While it is certainly possible that this is completely normal for an intern in February, it may also be a sign that the ED isn't for you. I know I felt almost the exact same way at the midpoint of my intern year. However, I have to be honest and say that the fear, anxiety, insomnia NEVER completely went away for me and I recertify with ABEM within the next several years! Now, this doesn't mean EM was not right for me. If I think long and hard about it, AND I am truly honest with myself, I would not have chosen any other specialty. BUT, the only reason is that no other medical field would allow me the time off I have with my kids while making the amount of money I do. The big price I pay for this is that I have a baseline low level of anxiety and frustration that never completely goes away. In addition, after residency, I found even more frustrating things about the job that didn't affect me during residency (press ganey, irrational patient complaints, inadequate specialist back-up, trauma and stroke certifying bodies negatively impacting my practice, etc). You, on the other hand, have a second specialty that actually interests you and you may want to explore that a little more.

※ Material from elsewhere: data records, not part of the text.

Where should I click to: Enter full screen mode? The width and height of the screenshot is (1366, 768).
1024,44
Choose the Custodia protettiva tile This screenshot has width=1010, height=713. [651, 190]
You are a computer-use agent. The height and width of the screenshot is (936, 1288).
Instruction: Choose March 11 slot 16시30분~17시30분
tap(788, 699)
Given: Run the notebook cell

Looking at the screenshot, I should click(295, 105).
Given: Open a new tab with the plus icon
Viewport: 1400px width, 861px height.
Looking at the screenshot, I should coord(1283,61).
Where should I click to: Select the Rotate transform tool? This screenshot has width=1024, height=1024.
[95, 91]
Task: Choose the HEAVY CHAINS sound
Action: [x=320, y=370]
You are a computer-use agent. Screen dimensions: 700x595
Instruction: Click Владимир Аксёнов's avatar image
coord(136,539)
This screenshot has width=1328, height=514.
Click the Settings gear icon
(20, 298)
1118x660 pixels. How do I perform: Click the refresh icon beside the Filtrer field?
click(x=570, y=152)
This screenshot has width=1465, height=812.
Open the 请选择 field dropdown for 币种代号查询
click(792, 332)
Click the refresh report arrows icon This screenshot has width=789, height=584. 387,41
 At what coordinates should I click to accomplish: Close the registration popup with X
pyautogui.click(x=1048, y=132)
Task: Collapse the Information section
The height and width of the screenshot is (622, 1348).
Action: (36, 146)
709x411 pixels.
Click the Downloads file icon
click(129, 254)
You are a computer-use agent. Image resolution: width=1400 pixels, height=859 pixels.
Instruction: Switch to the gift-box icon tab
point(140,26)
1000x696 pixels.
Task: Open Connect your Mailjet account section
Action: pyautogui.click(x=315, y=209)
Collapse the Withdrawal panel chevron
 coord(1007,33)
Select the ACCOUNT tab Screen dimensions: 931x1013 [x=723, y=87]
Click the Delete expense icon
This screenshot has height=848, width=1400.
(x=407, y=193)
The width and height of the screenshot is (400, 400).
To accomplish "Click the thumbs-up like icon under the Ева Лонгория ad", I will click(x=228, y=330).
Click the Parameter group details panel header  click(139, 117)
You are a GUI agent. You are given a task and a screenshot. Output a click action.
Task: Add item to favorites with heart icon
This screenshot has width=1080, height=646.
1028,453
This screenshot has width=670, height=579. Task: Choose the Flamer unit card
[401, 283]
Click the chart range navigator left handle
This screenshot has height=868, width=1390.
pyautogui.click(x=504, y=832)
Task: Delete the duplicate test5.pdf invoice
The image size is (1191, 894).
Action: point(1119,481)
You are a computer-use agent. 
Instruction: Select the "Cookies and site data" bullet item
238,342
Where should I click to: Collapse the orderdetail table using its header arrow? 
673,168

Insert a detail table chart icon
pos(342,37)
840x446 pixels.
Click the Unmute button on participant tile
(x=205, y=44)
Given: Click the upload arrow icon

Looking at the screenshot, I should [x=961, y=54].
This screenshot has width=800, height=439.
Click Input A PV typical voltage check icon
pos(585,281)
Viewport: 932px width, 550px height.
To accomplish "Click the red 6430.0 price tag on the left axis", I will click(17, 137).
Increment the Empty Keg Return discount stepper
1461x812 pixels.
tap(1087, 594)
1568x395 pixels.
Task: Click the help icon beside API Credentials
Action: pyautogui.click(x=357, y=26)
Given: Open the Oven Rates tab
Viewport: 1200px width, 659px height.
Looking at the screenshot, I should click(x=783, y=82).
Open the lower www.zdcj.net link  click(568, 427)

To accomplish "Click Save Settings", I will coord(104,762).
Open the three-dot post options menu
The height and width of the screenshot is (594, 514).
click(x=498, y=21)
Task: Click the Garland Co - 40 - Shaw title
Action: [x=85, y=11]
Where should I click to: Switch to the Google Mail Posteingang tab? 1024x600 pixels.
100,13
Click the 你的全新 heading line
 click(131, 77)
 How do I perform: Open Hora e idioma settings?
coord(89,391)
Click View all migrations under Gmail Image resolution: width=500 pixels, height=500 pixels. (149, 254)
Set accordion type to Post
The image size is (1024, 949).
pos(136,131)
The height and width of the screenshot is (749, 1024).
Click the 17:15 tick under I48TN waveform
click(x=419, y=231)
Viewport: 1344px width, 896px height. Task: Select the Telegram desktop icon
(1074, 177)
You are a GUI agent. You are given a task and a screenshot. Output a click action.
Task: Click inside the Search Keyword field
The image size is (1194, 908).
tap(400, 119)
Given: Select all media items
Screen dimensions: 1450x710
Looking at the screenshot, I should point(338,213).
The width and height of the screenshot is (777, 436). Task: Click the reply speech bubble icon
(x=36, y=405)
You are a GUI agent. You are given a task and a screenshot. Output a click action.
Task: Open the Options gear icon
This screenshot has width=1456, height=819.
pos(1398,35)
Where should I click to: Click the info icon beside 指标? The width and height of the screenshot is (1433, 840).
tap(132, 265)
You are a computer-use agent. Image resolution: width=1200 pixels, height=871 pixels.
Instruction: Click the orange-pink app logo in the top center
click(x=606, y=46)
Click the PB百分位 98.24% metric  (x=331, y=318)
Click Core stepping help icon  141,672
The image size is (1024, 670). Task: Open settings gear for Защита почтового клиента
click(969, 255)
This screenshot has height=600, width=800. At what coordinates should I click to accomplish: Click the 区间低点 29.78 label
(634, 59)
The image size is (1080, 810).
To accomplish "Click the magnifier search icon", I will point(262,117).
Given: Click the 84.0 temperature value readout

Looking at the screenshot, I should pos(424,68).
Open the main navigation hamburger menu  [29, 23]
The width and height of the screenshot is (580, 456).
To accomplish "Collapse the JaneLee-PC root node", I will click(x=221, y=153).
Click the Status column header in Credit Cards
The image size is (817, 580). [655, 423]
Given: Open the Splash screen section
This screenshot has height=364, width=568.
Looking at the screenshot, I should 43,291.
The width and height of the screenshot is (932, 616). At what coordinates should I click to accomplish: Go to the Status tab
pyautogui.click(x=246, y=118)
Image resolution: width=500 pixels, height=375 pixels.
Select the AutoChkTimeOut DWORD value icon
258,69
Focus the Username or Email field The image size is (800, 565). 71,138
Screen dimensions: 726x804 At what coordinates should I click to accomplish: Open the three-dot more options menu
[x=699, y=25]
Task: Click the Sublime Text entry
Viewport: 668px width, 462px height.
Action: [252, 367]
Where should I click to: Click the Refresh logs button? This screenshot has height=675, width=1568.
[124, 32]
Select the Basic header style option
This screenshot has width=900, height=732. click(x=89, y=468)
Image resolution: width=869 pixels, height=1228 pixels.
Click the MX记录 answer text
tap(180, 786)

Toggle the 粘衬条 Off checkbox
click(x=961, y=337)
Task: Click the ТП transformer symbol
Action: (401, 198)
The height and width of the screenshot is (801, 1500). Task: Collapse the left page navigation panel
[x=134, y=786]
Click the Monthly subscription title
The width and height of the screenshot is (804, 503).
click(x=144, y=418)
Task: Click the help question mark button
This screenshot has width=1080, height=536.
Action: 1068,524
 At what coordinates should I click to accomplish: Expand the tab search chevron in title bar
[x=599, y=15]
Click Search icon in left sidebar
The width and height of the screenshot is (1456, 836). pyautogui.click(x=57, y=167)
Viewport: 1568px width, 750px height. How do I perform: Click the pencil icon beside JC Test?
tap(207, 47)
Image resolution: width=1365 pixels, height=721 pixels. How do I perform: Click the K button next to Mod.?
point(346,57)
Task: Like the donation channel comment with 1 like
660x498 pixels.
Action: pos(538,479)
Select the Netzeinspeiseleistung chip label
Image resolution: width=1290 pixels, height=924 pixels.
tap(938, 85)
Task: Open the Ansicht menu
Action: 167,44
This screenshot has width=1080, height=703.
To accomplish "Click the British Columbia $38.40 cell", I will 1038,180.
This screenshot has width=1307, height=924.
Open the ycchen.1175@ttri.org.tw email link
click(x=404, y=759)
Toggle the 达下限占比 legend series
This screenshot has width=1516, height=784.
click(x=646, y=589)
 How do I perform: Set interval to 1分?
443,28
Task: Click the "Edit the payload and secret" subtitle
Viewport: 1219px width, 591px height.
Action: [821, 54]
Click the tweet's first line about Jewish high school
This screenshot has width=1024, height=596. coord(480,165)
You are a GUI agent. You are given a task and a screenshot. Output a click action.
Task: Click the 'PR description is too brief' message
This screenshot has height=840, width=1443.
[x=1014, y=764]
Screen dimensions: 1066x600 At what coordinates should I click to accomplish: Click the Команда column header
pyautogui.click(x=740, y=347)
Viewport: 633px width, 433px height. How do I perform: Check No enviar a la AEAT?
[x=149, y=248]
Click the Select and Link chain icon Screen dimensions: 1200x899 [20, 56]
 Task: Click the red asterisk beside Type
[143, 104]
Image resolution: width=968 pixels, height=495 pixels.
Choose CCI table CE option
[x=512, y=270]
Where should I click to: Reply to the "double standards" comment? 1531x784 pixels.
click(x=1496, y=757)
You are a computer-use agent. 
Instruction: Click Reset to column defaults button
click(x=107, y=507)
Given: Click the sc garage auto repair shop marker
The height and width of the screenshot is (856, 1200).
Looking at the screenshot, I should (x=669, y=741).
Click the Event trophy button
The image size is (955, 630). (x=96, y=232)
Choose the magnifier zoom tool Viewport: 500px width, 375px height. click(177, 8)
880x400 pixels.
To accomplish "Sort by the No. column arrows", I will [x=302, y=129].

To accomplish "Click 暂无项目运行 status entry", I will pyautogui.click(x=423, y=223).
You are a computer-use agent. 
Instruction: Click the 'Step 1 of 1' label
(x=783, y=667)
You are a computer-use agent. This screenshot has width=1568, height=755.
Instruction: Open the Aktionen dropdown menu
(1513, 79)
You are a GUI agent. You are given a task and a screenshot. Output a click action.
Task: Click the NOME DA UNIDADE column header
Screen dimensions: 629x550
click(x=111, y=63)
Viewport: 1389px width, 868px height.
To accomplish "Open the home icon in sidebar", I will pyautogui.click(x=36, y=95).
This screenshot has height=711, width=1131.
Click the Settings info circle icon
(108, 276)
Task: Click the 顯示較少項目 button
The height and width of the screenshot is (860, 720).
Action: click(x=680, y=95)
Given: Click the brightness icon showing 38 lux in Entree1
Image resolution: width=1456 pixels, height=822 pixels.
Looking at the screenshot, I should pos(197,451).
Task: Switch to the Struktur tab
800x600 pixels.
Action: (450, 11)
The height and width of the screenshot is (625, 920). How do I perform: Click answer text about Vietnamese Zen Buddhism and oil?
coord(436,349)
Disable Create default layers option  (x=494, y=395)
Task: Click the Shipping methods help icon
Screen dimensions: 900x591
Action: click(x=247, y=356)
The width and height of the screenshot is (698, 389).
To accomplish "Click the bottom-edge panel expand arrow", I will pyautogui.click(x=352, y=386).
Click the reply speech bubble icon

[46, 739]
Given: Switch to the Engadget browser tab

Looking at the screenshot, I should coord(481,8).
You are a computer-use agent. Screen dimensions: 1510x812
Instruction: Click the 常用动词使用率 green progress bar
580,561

I also want to add that I don't believe that anyone who knows me in the ED would guess that I feel this way (at least any more than the average emergency physician). I actually move the meat quite well in the ED and sick patients don't scare me. In my group, I receive less than the average number of complaints from patients and staff. In fact, ironically, I tend to do well in patient satisfaction surveys.

It could just be that I have the grass is greener syndrome and I fully realize this...which is a big reason why I haven't actually switched fields. But if another field actually excited you before residency, I think you should give it a second look.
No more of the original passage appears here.